Welcome to Student Loan News, a weekly summary of developments and events affecting college debt in the U.S. Join us each Friday for a look at goings-on that could impact your own student loan situation.
States moving forward with aid for student loan borrowers
While some have accused the federal government of dithering when it comes to helping student loan borrowers, many individual states have been proactive in finding solutions. (For example, this recent rush of legislation and this collection of laws in 2018.)
And the effort continues: Among some of the recent state-level measures that have recently passed or are poised for passage:
- New Jersey has enacted two new laws that add federal loan-like options to its state student loan — the NJCLASS loan. Specifically, it creates an income-driven repayment option, as well as a rehabilitation program for those who default on their state loans.
- Starting June 30, Mississippi will no longer revoke professional licenses for defaulting on student loans. Some states, however, still pull licenses in such cases.

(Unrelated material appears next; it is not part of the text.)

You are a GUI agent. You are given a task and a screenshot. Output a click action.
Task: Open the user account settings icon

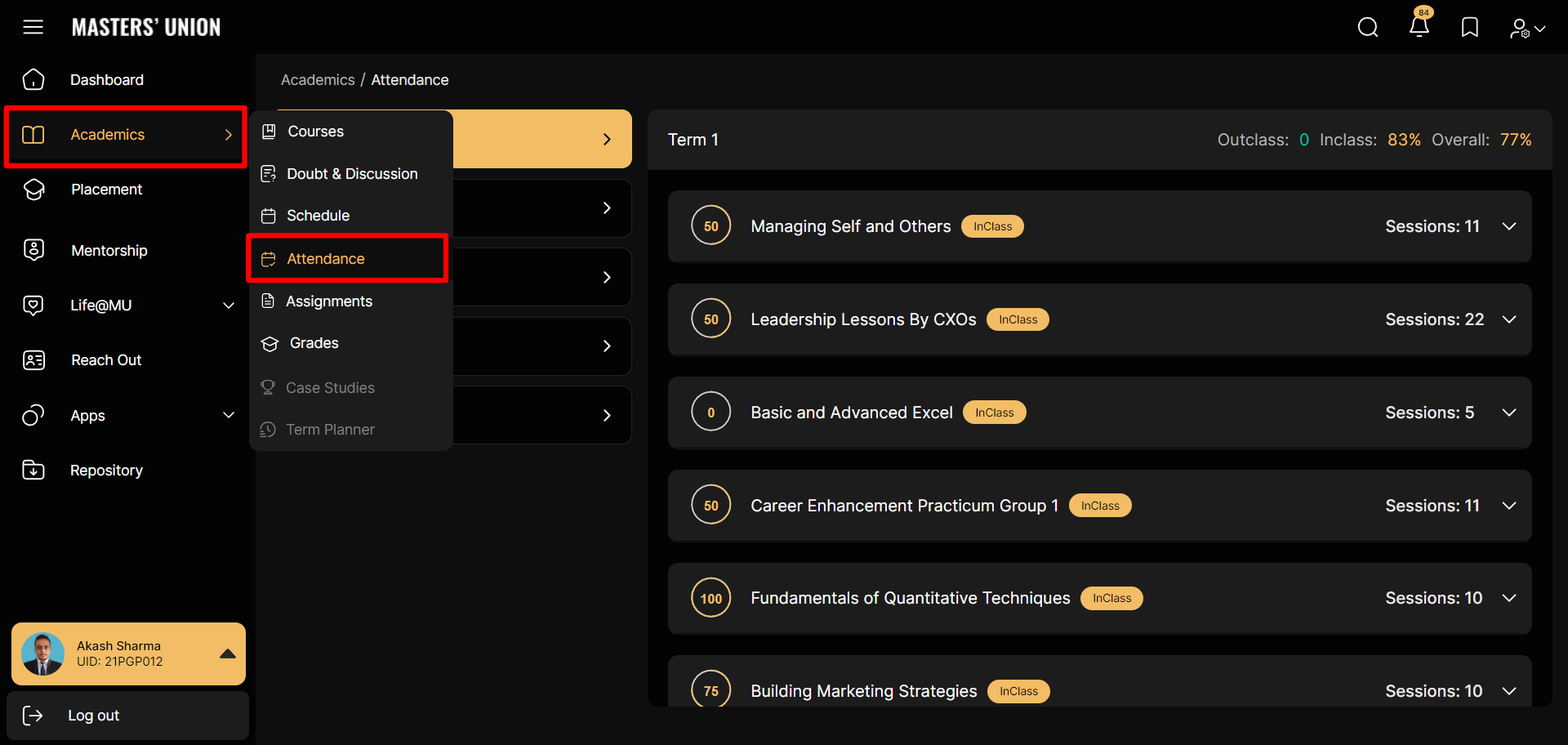pos(1526,29)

- Pennsylvania’s Department of Community and Economic Development is funding a new low-cost loan via PHEAA (which is also the parent of FedLoan Servicing.) The new option, known as the PA Forward loan, can cover up to the entire cost of attendance and comes with a 0.5 percentage-point discount for graduating.
- Florida has good news for dentists: Lawmakers have passed a new student loan repayment assistance program for dentists working in underserved communities. It would cover up to $50,000 a year in repayments.
How it affects YOU: States can be a great source of aid, when you go to college or trade school and also later when you repay the debt for that education. If you owe student loans, check to see what sort of loan repayment assistance your state offers — our own database is a good starting place, but also do some investigating on your own, as these programs can come and go over the years. Meanwhile, if you’re headed to school, look into scholarships and grants specific to your home state.
Conduent (ACS Student Loans) pays $3.9 billion settlement
Conduent Education Services, also known as CES and formerly known as ACS Student Loans, has paid a $3.9 billion fine as part of its settlement with the Consumer Financial Protection Bureau (CFPB). The action was due to “unfair practices,” such as not updating balances, “in some cases, for years,” the CFPB said. “As a result, some borrowers paid off loans with inaccurate balances, and some borrowers were unable to consolidate their loans while they waited, sometimes for months, for CES to adjust their principal balances,” the agency said.
How it affects YOU: In its statement, the CFPB said the settlement “requires that CES, if it has not already done so, make proper adjustments to the principal balances of the relevant loans or otherwise make restitution to borrowers or any third parties who paid off such loans.” So if you have or had loans with CES/ACS, make sure you payments are all accounted for — instead of you owing student loans, they might owe you.
Also in the news …
- The Department of Education has released the latest numbers on how many borrowers managed to have their loan balances wiped away under Public Service Loan Forgiveness. As seen with the previous data, only the lucky few have so far received loan forgiveness, at only 518 out of the 73,554 unique borrowers who applied.
- A small majority of voters oppose the idea of making public college free, Inside Higher Ed reports, citing a new Quinnipiac University survey. The margin was 54% against the idea, with 45% in favor.
- House lawmakers have introduced their appropriations bill for the Department of Education, seeking $75.9 billion versus $64 billion requested by the Trump administration. The budget includes significant boosts in work-study funds and aid to Minority-Serving Institutions, Politico reported.